Mary, Thanks for reading and

Mary,

Thanks for reading and thanks for your comment. I suppose one could make the semantic argument that an OCR error ultimately owes its failures to some of the properties of a letter that make it more legible to humans, thus the software could blame the human for what it can’t recognize … but these are just semantics.

The distinction you point out is important, and I think in my paper here I’m glossing over something useful, as you rightfully point out.

I agree that Art of Google Books’ artifacts are typically related to capture error, and there’s a whole other category too of things that just look odd, like bad moire effects or image bleedthrough on illustrations. These aren’t really anyone’s “fault”, nor are they tied specifically to a question of encoding or readability, so I wasn’t sure how to fit them into this paper.

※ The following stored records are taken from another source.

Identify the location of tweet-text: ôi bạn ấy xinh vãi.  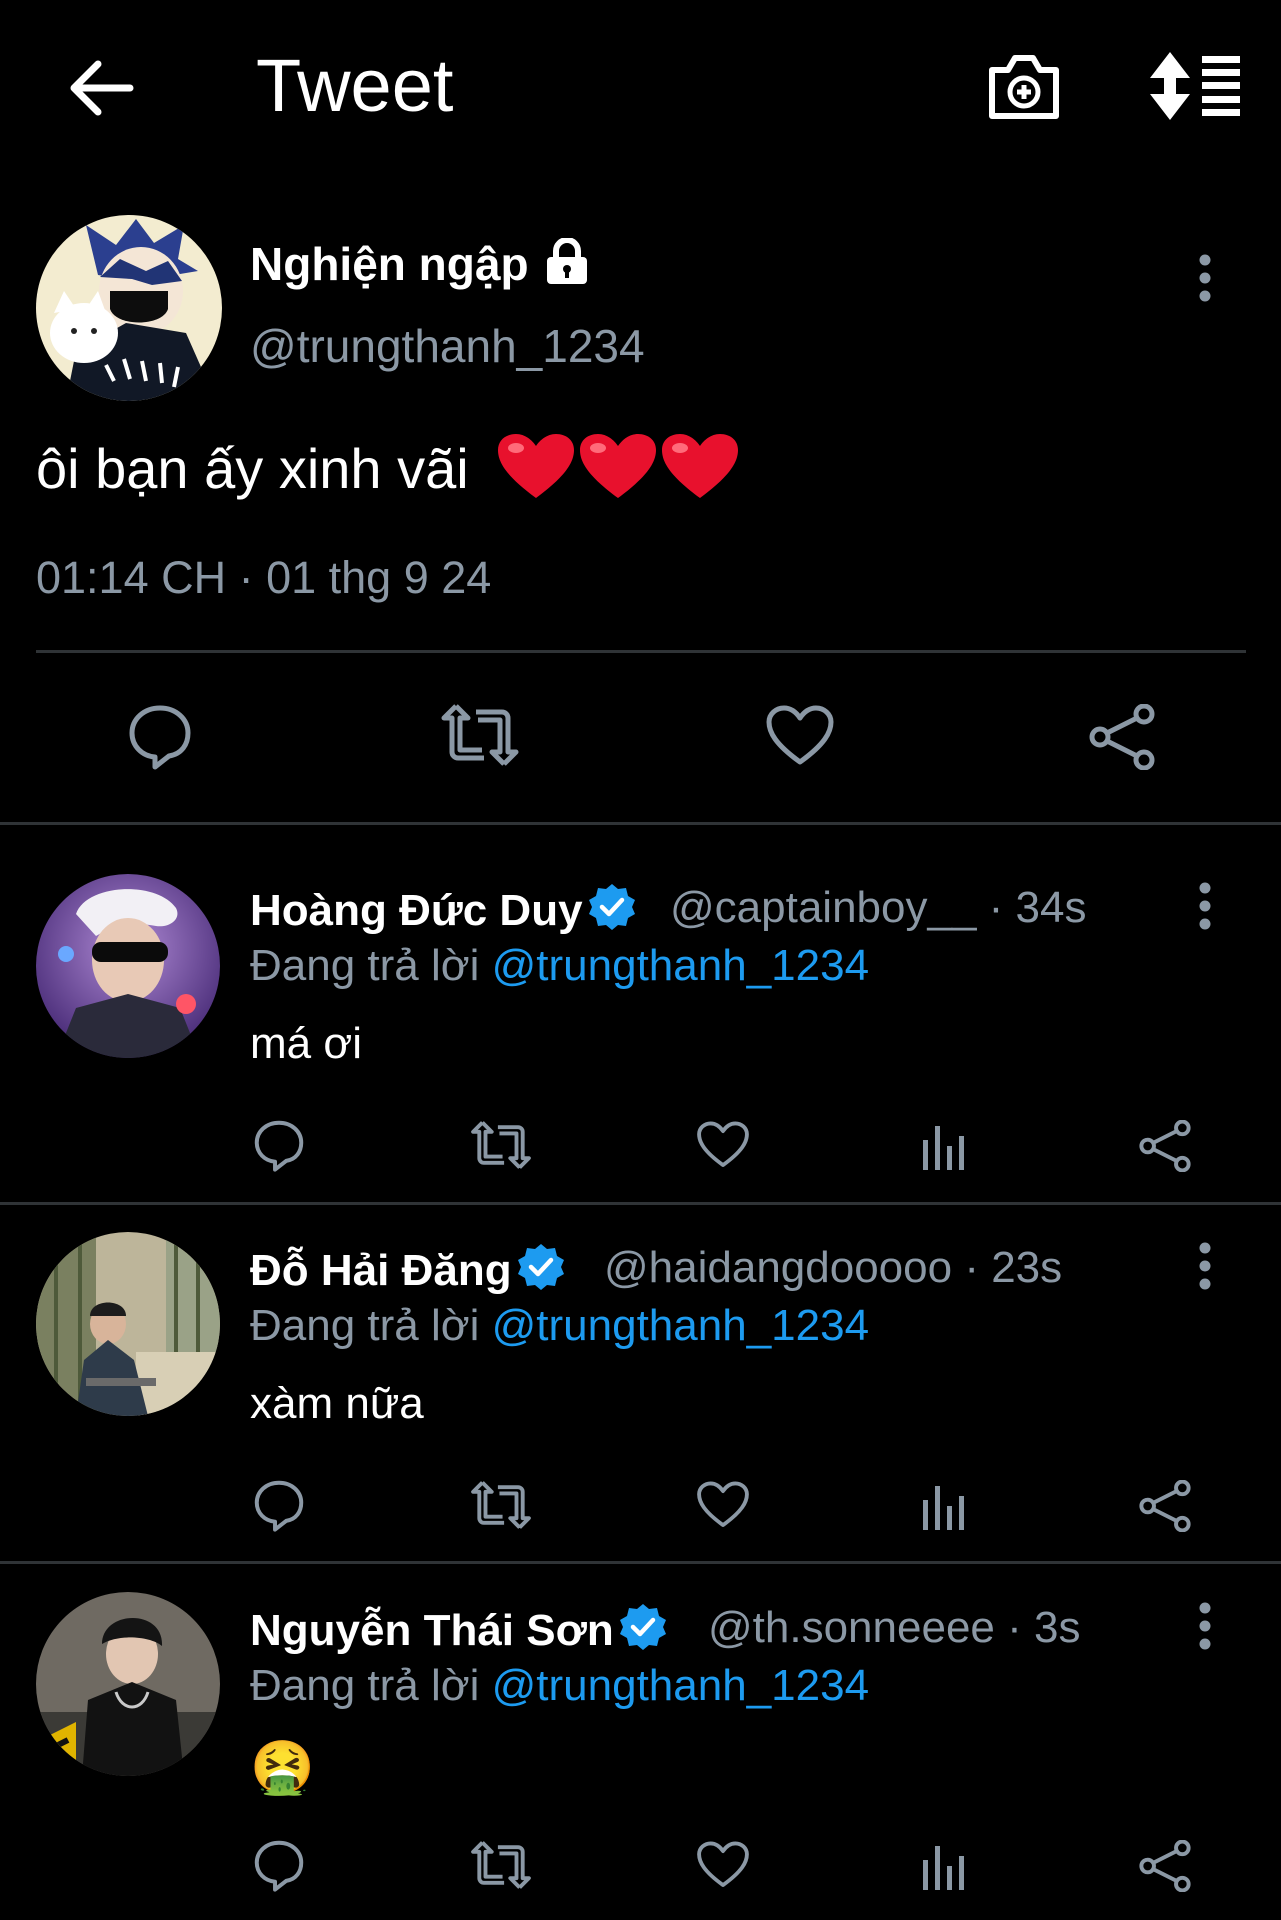
(388, 468).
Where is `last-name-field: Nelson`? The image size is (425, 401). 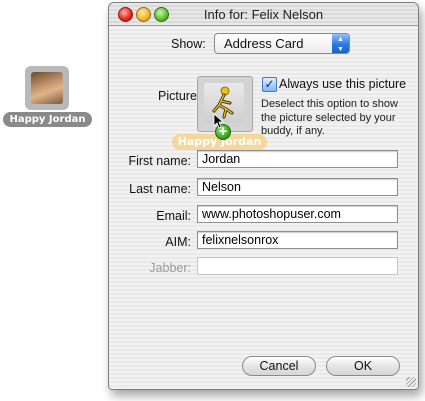 last-name-field: Nelson is located at coordinates (298, 187).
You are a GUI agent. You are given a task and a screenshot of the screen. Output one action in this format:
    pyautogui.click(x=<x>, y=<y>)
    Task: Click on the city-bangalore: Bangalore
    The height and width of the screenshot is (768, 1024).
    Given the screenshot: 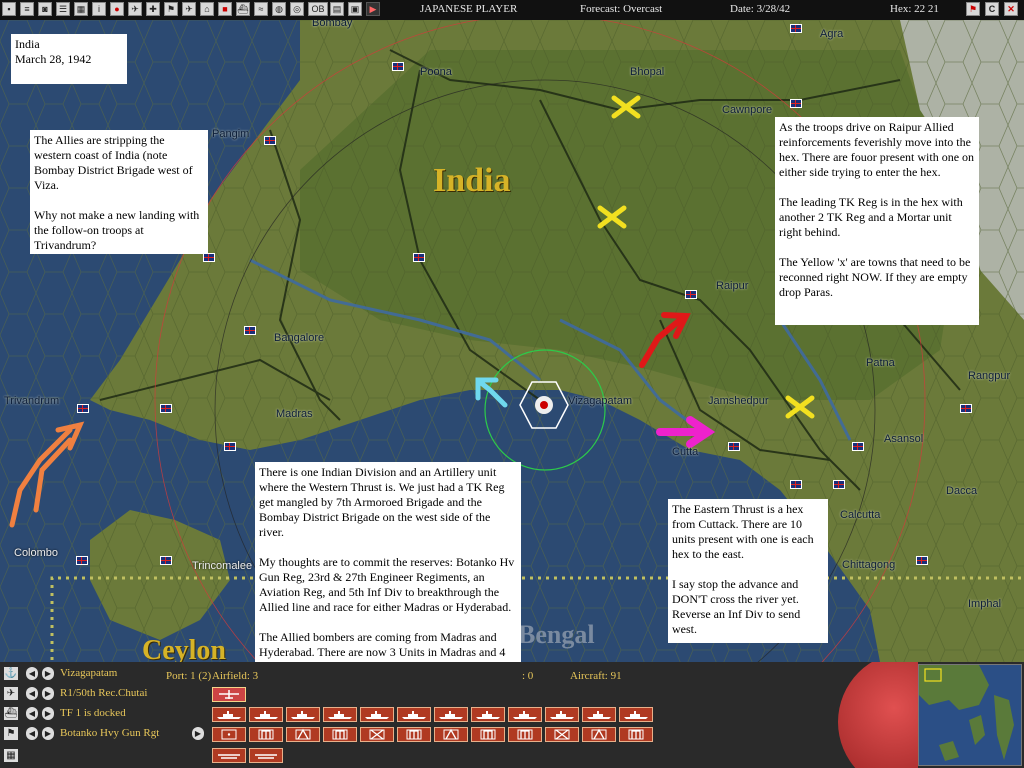 What is the action you would take?
    pyautogui.click(x=299, y=338)
    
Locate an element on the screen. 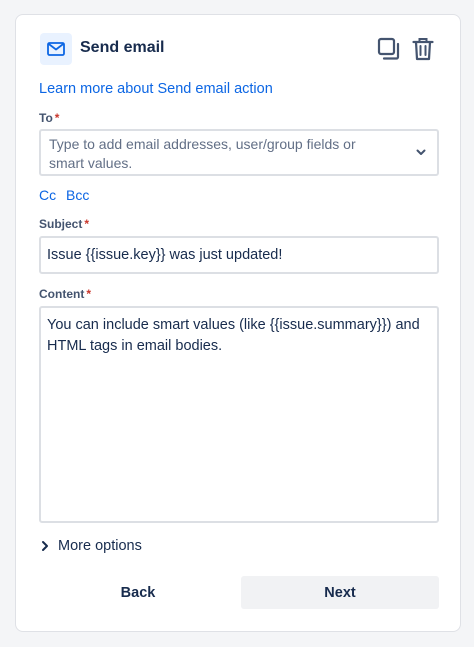  more-options-label: More options is located at coordinates (100, 546).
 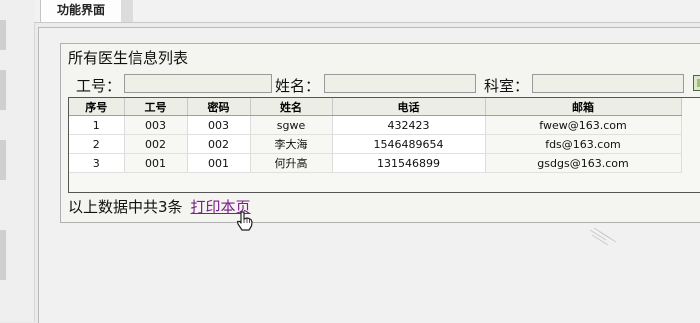 I want to click on col-header-index: 序号, so click(x=97, y=107).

Do you know much about reCAPTCHA? Do you think those artifacts would mostly be from software error?

Mary M.'s picture

recaptcha

I know a bit about reCaptcha because it started with the Internet Archive OCR (I did fieldwork at the Archive) as well as the NYT. OCR on older books (and newspapers) is much more “errorful” than more recent books; the older the material being captured, the more OCR errors. OCR on modern books is considered “very good” but even at 99% accurate, the errors exceed modern publishing standards (ie. errorlessness). At any rate, when “solving” the recaptcha, you are seeing the image that the machine “saw” and “recapturing” it by reading it as a human (which means here “correctly”). And, in so doing, you are proving, as was also the purpose of the original Captcha, that you’re a human and not a bot.